6. See if existing solutions can be used

Recycle any automation processes you can — for instance, utilize GitHub code, public PowerShell resources and the like. There’s already so much shared knowledge and so many resources out there formulated by great minds that finding existing solutions and modeling them for your own company’s purposes is quite common. If you are unable to do so, then determine how to implement these solutions anew using in-house resources or consulting.

7. Ensure a risk and security review are completed

It’s important that no standards or protocols are violated by the proposed solution, such as unencrypted traffic, stored passwords, or inappropriate access and permissions. If passwords are required, they should be hashed to prevent security breaches.

8. Develop a test solution and present to stakeholders for confirmation

Formulate a working model of your automation mechanism and ensure that it includes alerting mechanisms so that its success or failure is logged. Pass it off to relevant personnel if applicable to confirm it meets their approval, and make any further adjustments as needed.

9. Implement the solution and monitor the results

When the solution goes live, make sure you thoroughly confirm that the processes work as expected and can run independently without manual intervention. I recommend spot checking the results for a few days.

Check in with any related stakeholders periodically — such as 30, 60 and 90 days later — to gauge the results. Often, an implementation deemed successful from the outset will need further refinement as new details are uncovered or new requirements turn up.

10. Look for ways to improve the automation as newer technologies arise

New technologies are always appearing on the horizon. Make sure your automation processes leverage these advances to stay as nimble and up-to-date as possible.

Alionco advocates the use of low-code software when automating IT tasks for this purpose.

“Implementing tools that support non-technical teams is necessary to achieve business agility, to meet the growing demands developers are faced with and to alleviate the developer shortage,” he said.

Low-code business process automation fills the gap between the business team’s need for quick turnaround and the IT team’s need for control. This makes it easier for staff to build, modify and standardize business processes with an IT-approved set of tools that don’t compromise security or compliance.

As organizations strive to be more agile, resources that promote speed and consistency are key to the future of IT task automation and digital transformation.

11. Determine the right automation tool

Discrete tasks like moving structured data from one system to another might be best addressed with robotic process automation. If there are many different types of tasks that need to be automated, or the automation target is really a process and not a task, then a business process automation tool may make more sense.

12. Aim to augment the existing stack

As tech stacks become more complex through addition or customization, they also become more difficult to manage and secure. Consider an automation tool that integrates with a variety of apps and systems to enhance their functionality and achieve stack extensibility.
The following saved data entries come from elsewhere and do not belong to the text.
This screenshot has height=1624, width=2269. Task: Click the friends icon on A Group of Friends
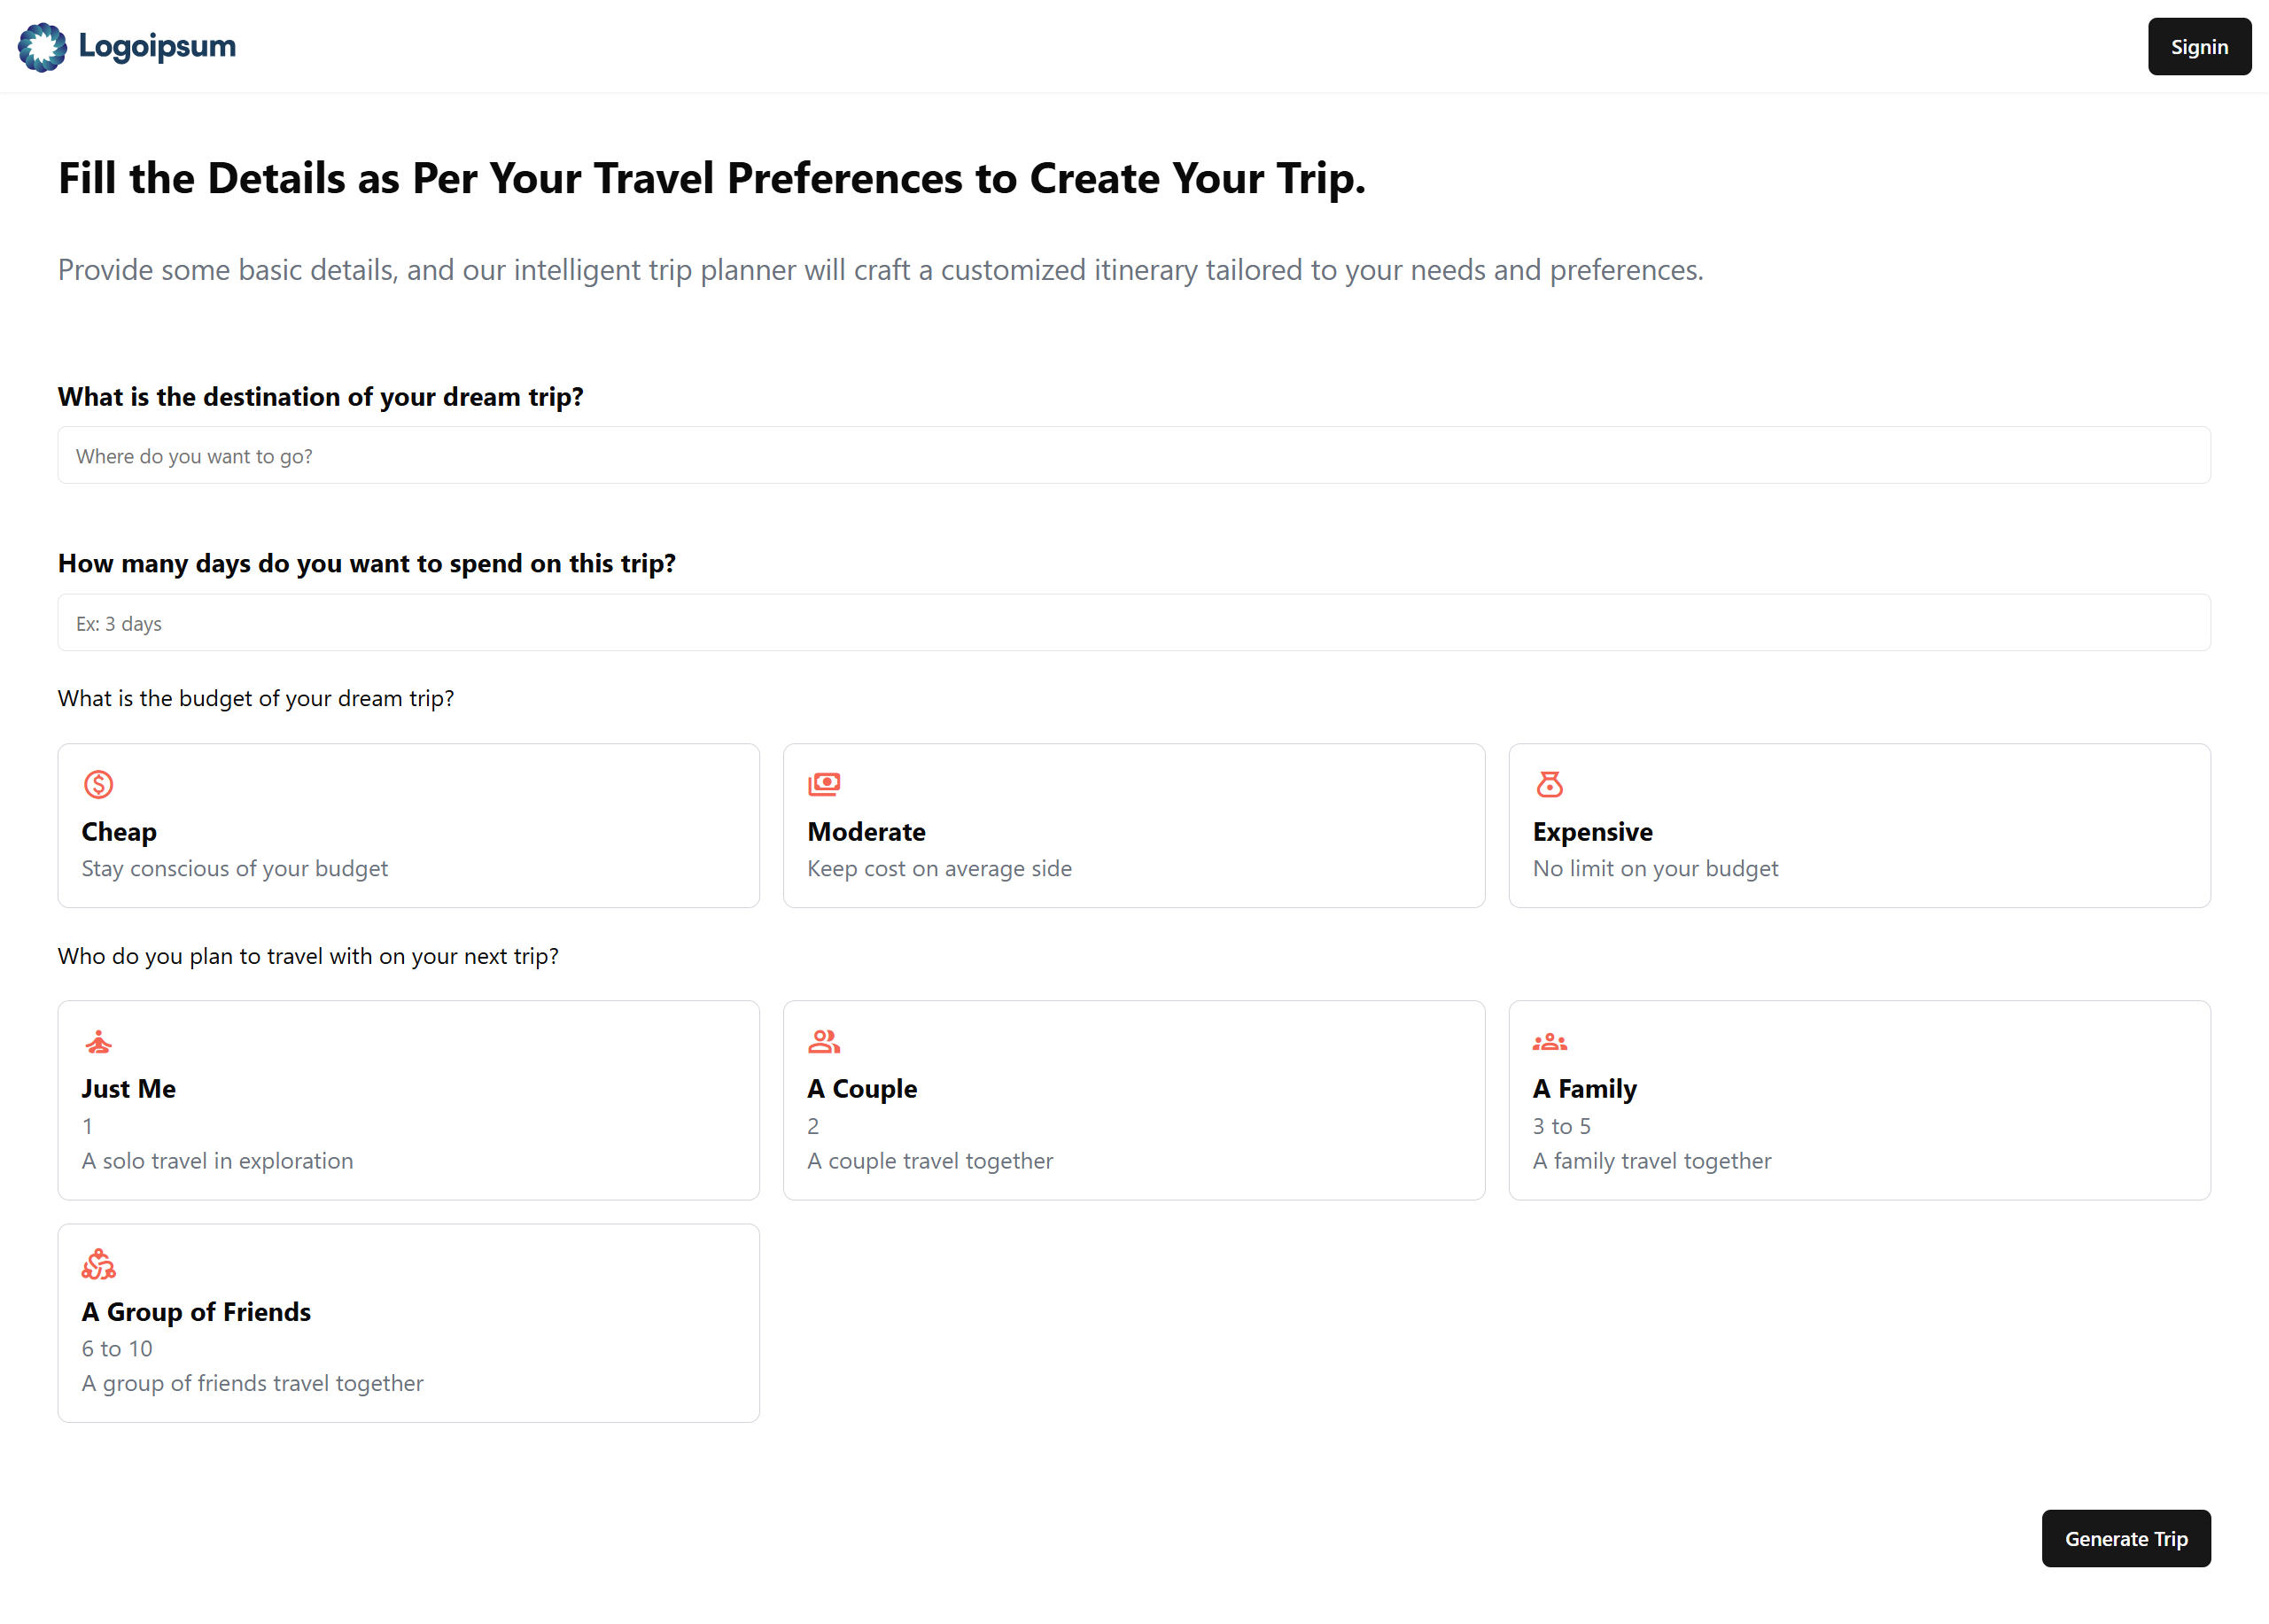[x=98, y=1264]
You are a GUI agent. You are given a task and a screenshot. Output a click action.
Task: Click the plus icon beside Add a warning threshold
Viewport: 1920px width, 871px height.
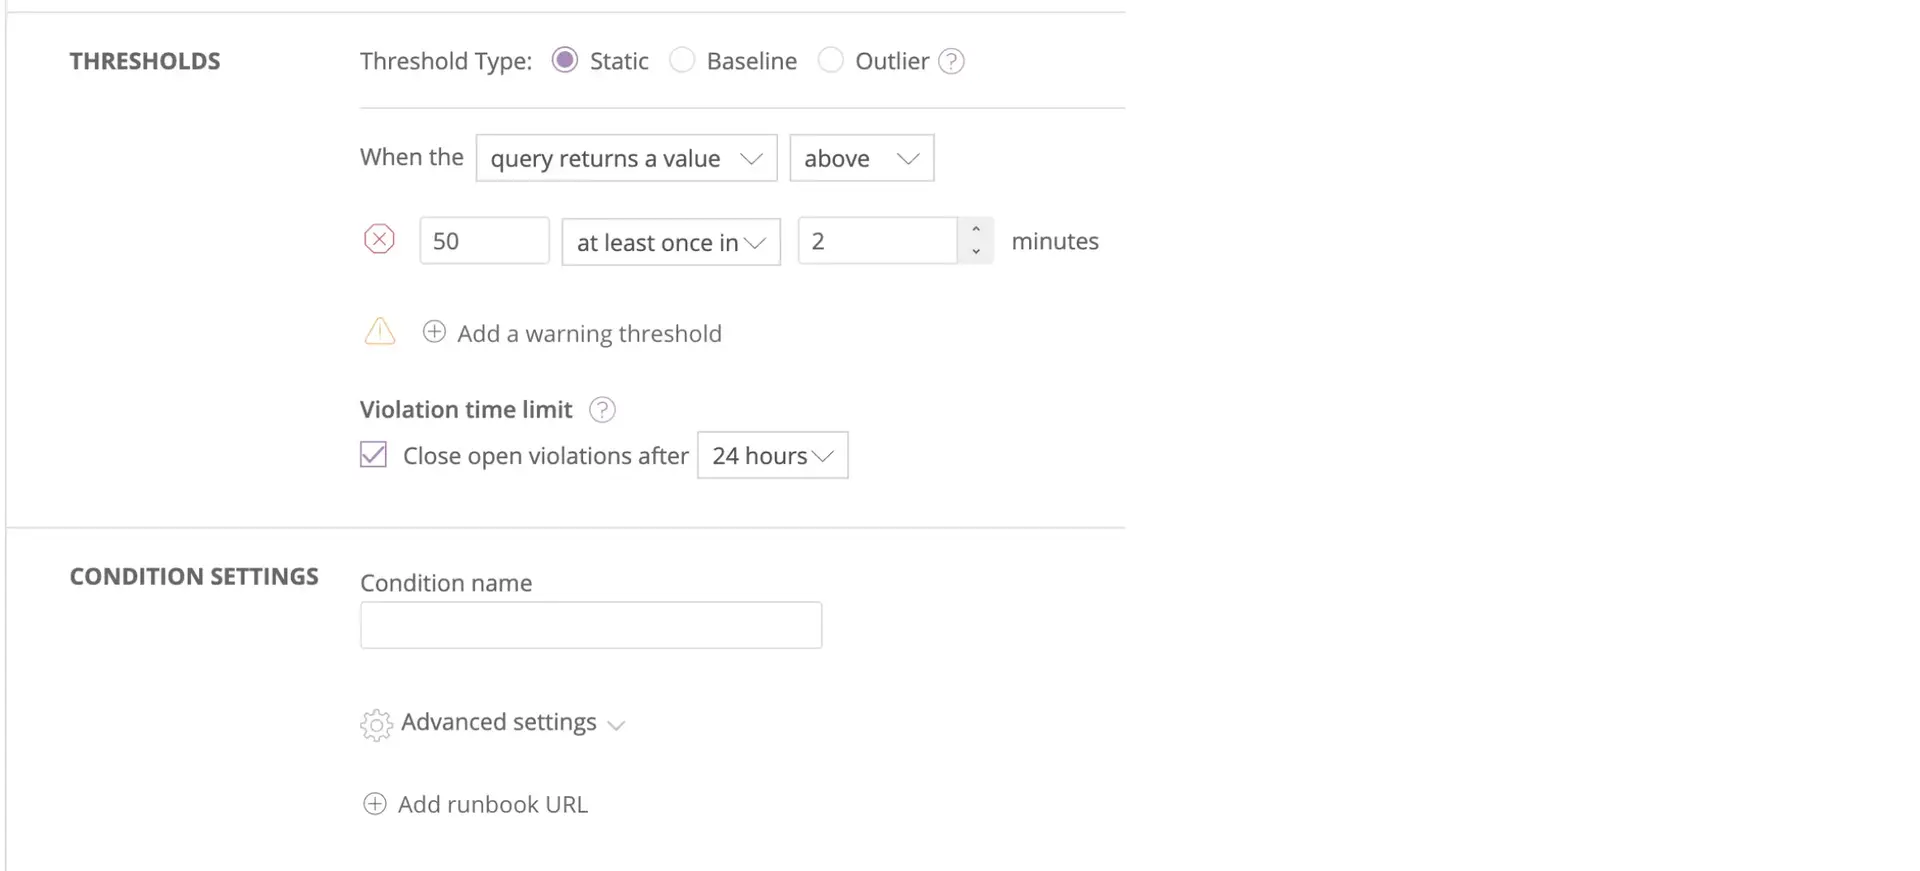pos(434,332)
In particular, BPA tools can help solve the workflow gaps and process fragmentation that arise when new systems are added to the stack.

13. Map the end-to-end process

Having total visibility into the IT process from start to finish can determine the difference between an automation that works and one that fails. Identify the process trigger, each task or activity in the flow, and the outcome that signals when the process is complete. Then review each component of the process for automation potential.

14. Standardize the process

When processes and tasks are standardized, they deliver more consistent results and make it easier to enforce security and compliance requirements.

15. Rely on rules and conditionals

To avoid issues with missing or incomplete information, and to ensure proper routing of information and requests, use rules and conditionals to help control the workflow.